What to do: Exactly as written, write out the lines below from the first to the one containing "Strona główna (312, 64)", inclusive. Pictures do not belong in the copy.

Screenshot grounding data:
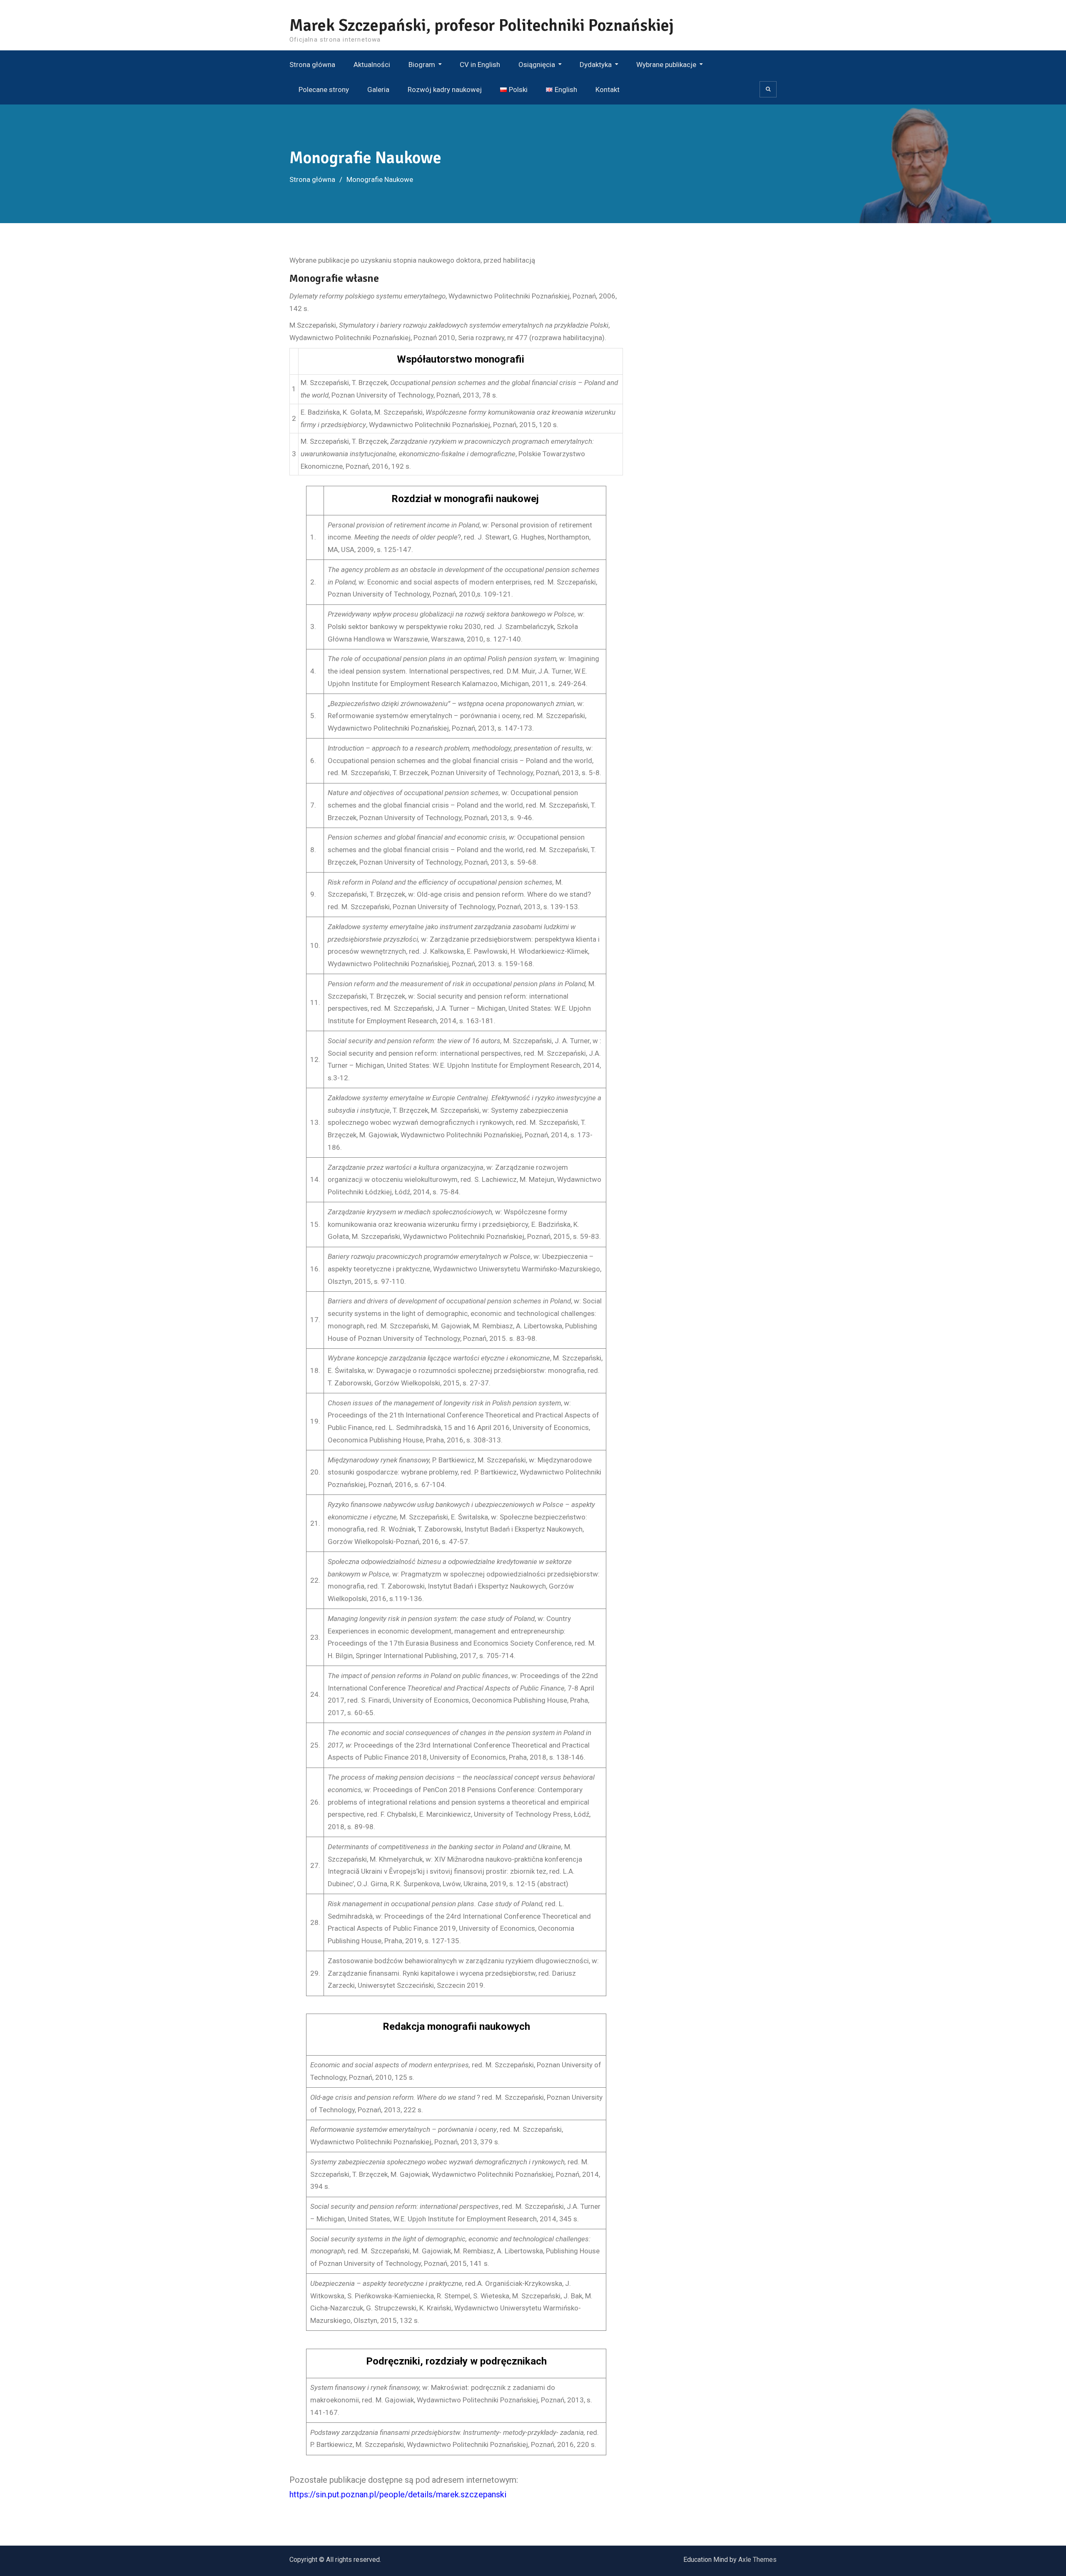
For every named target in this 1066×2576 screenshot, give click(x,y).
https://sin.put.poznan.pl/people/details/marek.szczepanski (397, 2494)
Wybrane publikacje (666, 64)
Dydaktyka (596, 64)
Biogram (421, 64)
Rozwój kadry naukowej (445, 89)
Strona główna (312, 64)
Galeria (378, 89)
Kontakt (607, 89)
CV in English (480, 64)
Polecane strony (324, 89)
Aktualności (372, 64)
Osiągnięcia (536, 64)
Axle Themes (757, 2560)
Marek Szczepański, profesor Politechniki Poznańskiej (481, 25)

Answer space:
For every named target in this 1066×2576 screenshot, give click(x,y).
https://sin.put.poznan.pl/people/details/marek.szczepanski (397, 2494)
Wybrane publikacje (666, 64)
Dydaktyka (596, 64)
Biogram (421, 64)
Rozwój kadry naukowej (445, 89)
Strona główna (312, 64)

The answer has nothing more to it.